- _REQUIRED ACTION_
Set down precisely the lines from the line with "Open green pixelated avatar of 高脚杯 commenter" through the end of the material, inclusive, and no pictures.

- _MATERIAL PROVIDED_
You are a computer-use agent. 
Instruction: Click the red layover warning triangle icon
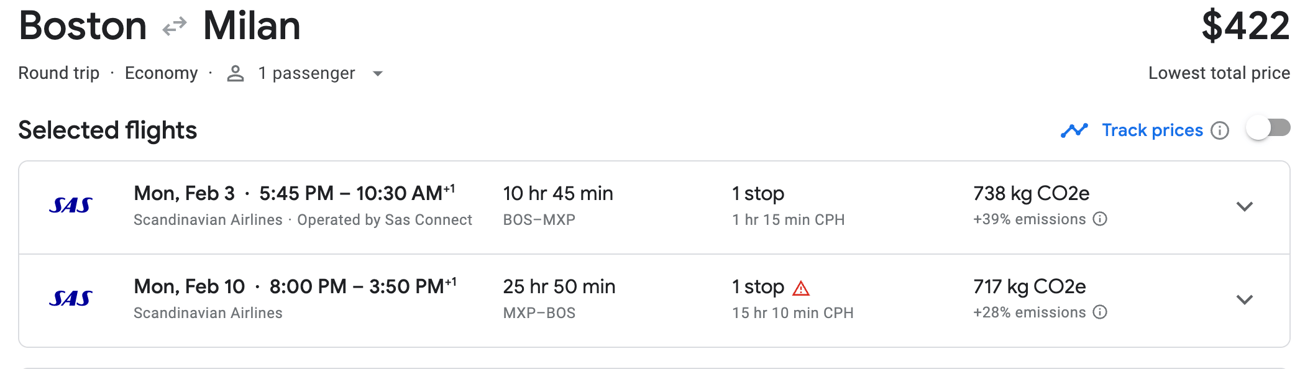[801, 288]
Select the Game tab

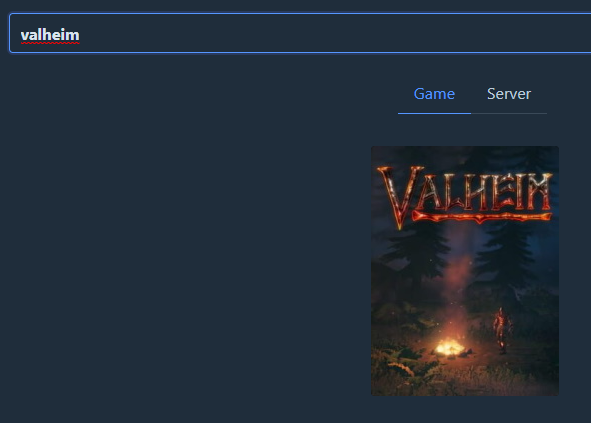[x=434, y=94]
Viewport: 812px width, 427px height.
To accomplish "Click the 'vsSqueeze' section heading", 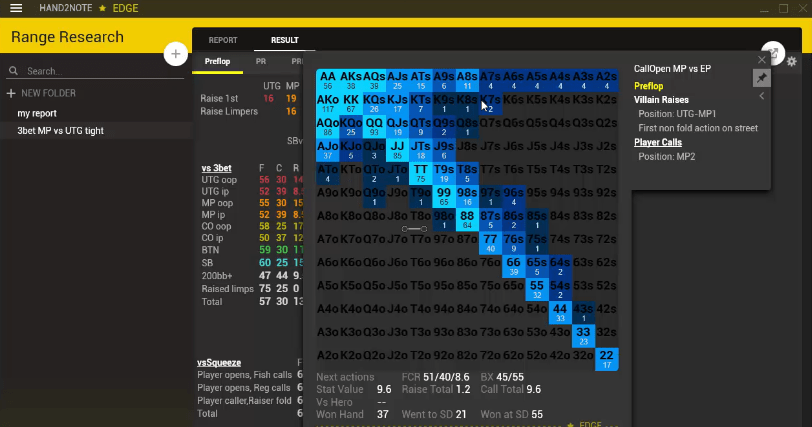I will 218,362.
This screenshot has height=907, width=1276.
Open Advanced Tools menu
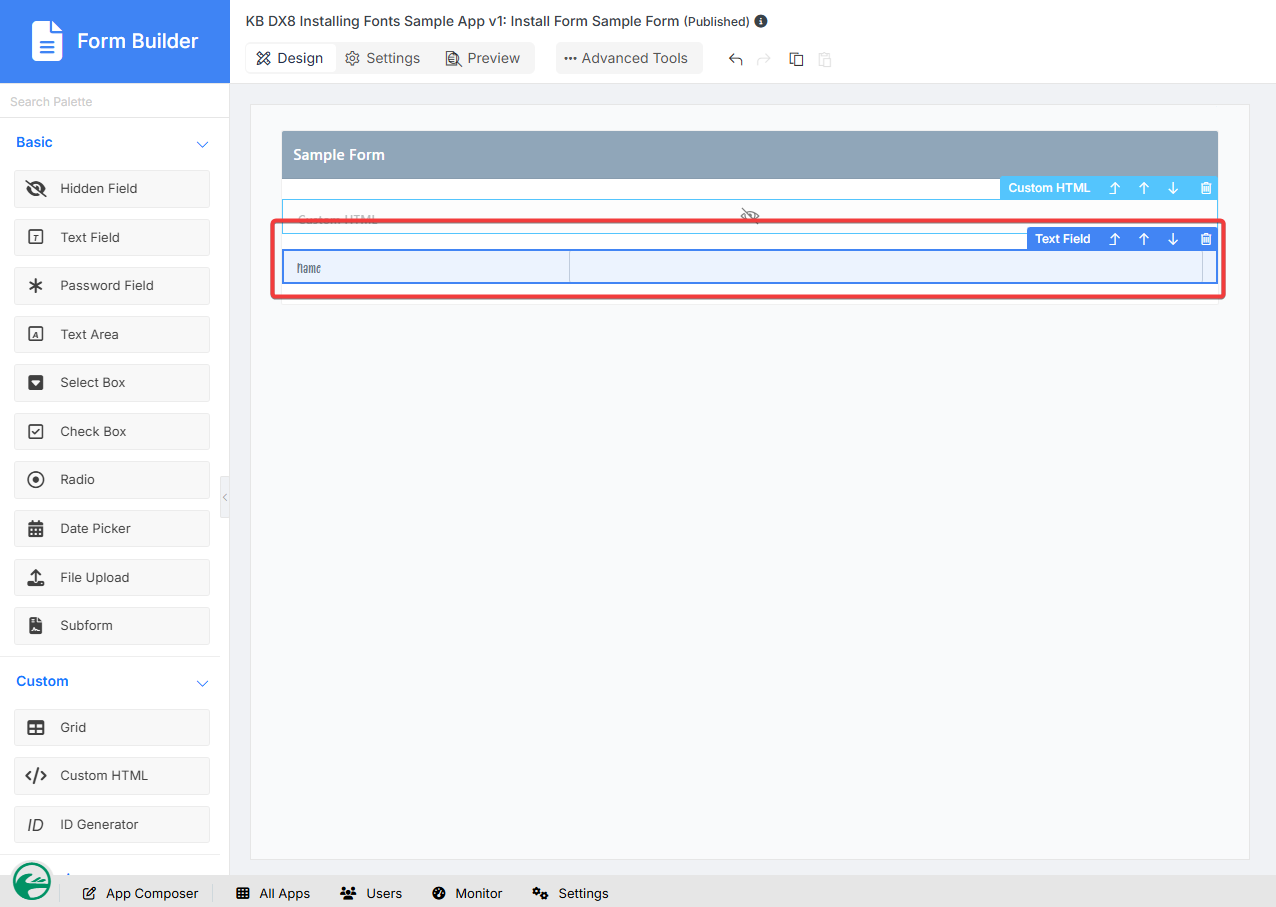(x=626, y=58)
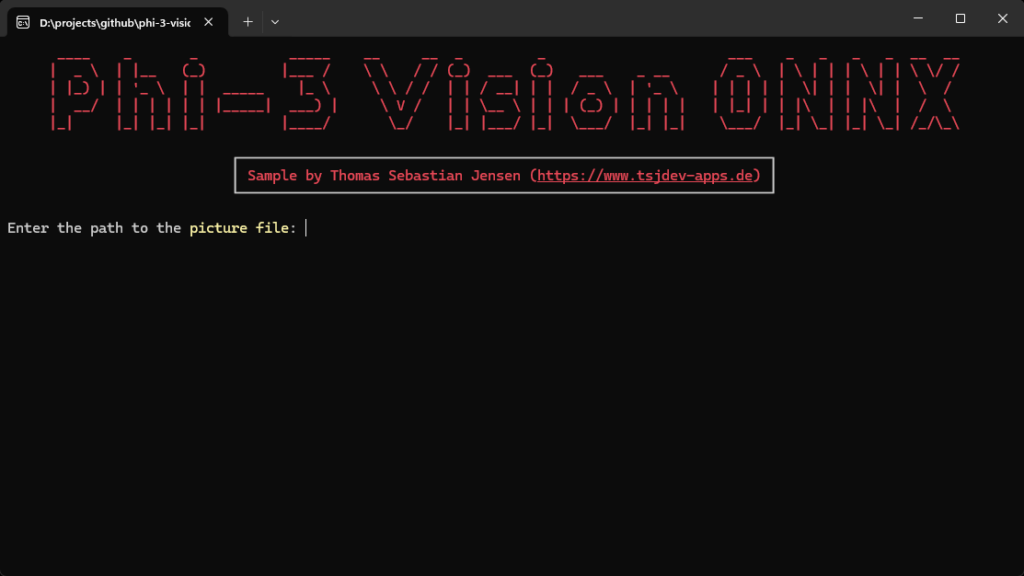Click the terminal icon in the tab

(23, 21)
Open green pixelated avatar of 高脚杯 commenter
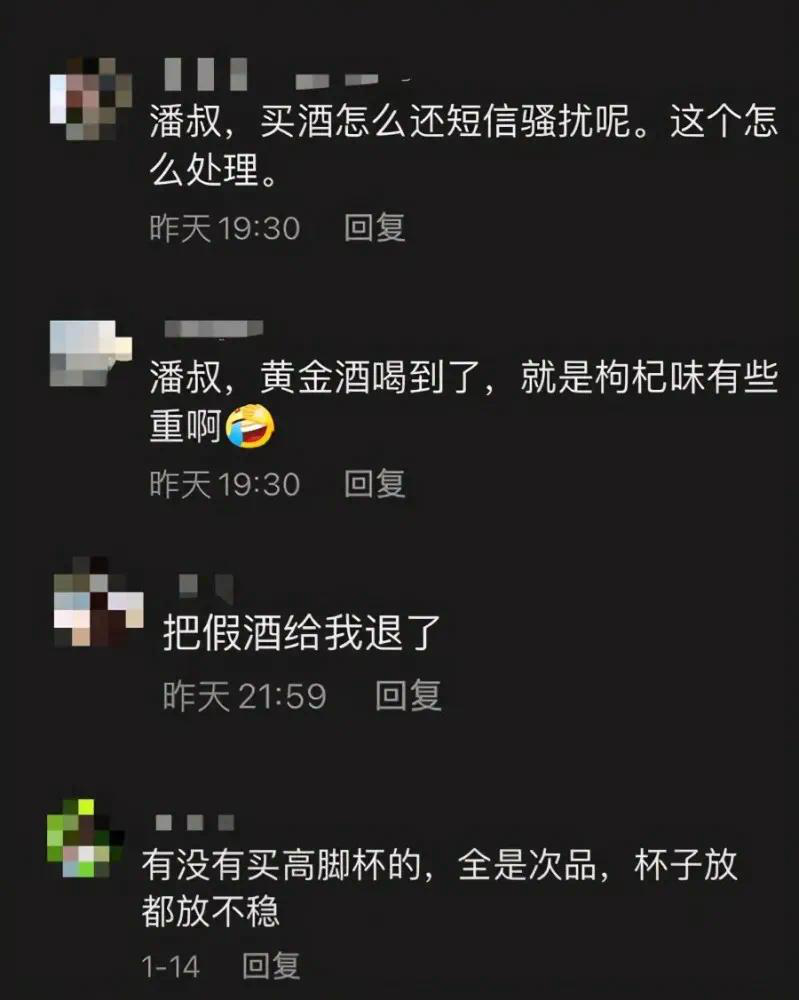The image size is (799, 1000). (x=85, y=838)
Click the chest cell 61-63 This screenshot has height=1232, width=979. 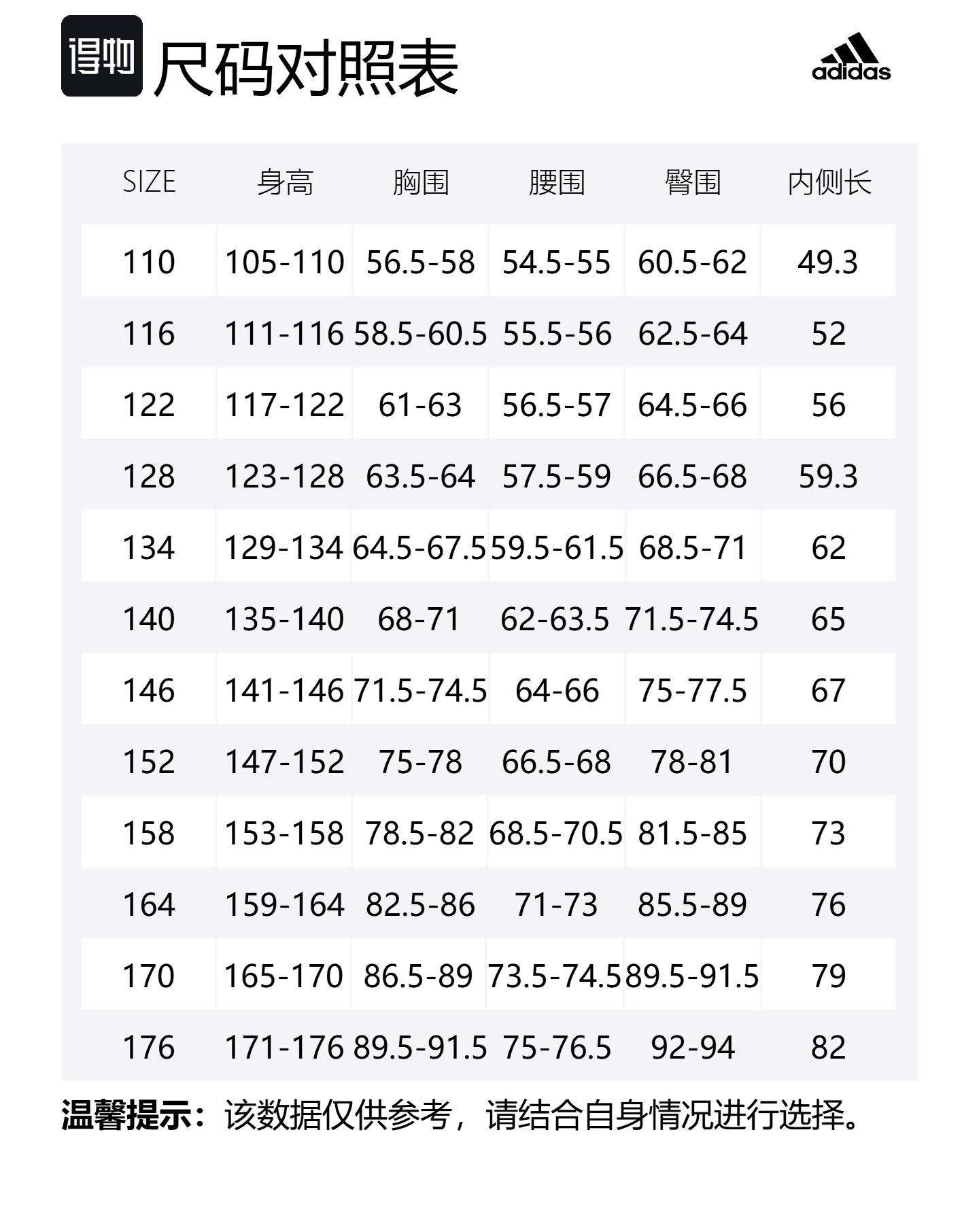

- _TASK RESULT_
Open green pixelated avatar of 高脚杯 commenter
The image size is (799, 1000). (x=85, y=838)
Click the chest cell 61-63 This screenshot has height=1232, width=979. 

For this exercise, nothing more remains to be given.